Ultimately, the ceasefire between Turkey and the PKK broke down in July 2015. Then, for the first time, the PKK fought the Turkish military in an urban warfare campaign in the southeast that reduced several Kurdish towns, and parts of Diyarbakir to complete rubble.
Still, relations between Ankara and Erbil remained cordial. The Kurdish flag was invariably displayed, even flown over Ataturk Airport in Istanbul, when Kurdish officials visited Turkey.
"Perhaps the KRG remains the only entity in our immediate region that Ankara feels at ease with," observed Turkish journalist Cans Camlibel back in March 2017.
While Erdogan reacted harshly and even personally attacked Barzani over the Kurdish referendum in September 2017 he never closed Turkey's border crossings to the region, as Iran did, or the pipeline that exports Kurdish oil from Kirkuk through the Turkish port of Ceyhan – although he did briefly suggest he would do so. Today, just under 18 months since the referendum, economic ties between the two are still very significant.
KRG Prime Minister Nechirvan Barzani has visited Ankara since the referendum and ties remain cordial.
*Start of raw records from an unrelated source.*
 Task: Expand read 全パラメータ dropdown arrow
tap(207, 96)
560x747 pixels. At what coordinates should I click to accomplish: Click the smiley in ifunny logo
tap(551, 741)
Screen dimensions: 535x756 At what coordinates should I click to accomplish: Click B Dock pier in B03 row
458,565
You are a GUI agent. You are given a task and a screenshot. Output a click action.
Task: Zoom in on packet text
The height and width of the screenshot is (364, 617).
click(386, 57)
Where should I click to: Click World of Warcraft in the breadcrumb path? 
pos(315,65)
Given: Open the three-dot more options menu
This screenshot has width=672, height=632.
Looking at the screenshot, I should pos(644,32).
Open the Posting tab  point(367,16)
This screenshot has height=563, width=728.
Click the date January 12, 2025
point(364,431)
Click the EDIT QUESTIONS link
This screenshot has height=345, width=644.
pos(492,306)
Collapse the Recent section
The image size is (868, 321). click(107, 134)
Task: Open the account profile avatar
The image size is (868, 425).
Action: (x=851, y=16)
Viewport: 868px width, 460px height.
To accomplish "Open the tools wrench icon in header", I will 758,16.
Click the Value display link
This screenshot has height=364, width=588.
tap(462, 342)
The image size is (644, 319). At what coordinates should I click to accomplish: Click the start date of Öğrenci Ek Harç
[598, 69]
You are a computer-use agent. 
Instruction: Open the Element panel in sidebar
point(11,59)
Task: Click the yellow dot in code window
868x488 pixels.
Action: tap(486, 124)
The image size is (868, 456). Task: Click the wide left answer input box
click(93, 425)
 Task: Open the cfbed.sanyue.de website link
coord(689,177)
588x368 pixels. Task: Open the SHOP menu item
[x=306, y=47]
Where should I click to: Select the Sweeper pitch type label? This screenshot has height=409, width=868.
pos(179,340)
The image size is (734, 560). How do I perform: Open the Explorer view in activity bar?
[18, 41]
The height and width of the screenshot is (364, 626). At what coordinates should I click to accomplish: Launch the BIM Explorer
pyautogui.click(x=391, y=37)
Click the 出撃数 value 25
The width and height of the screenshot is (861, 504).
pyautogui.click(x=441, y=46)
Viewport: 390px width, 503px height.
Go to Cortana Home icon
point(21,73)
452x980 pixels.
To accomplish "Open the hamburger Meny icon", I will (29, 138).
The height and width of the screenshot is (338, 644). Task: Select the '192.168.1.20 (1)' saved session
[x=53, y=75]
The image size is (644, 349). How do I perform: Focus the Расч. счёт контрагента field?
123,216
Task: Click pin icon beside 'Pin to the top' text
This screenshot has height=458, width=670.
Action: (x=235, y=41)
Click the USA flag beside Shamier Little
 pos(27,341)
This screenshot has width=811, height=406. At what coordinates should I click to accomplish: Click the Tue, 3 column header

If Turkey and the PKK ever try and establish a new ceasefire or peace accord Erbil will more likely than not prove to be an important intermediator since it desires an end to that four-decade-old conflict.
The storming of a Turkish base in Shiladze inside the Kurdistan Region by local Kurds, angry over the killing of six civilians by Turkish airstrikes the previous week, this January shows just how fed up civilians in the Kurdistan Region are of being caught up in the lengthy conflict between the PKK and Turkey.
Neither the PKK nor its affiliates have ever been leading powers in the Kurdistan Region. Turkey perceives the leading Kurdish authorities in the Democratic Union Party (PYD), as directly linked to the PKK. It used to oppose any form of Kurdish autonomy in the Kurdistan Region, arguing that it would constitute a threat, but gradually came to see the benefits of forging cordial ties with its autonomous neighbour.
Consequently, when Erdogan and members of his government or the Turkish press speak of opposing the establishment of "another northern Iraq" in northern Syria they seem to suggest that the Kurdistan Region has been nothing but a negative development for Turkey.
History shows this has not been the case and if there is a chance that northern Syria could become something even remotely resembling "another northern Iraq" then Turkey should welcome it.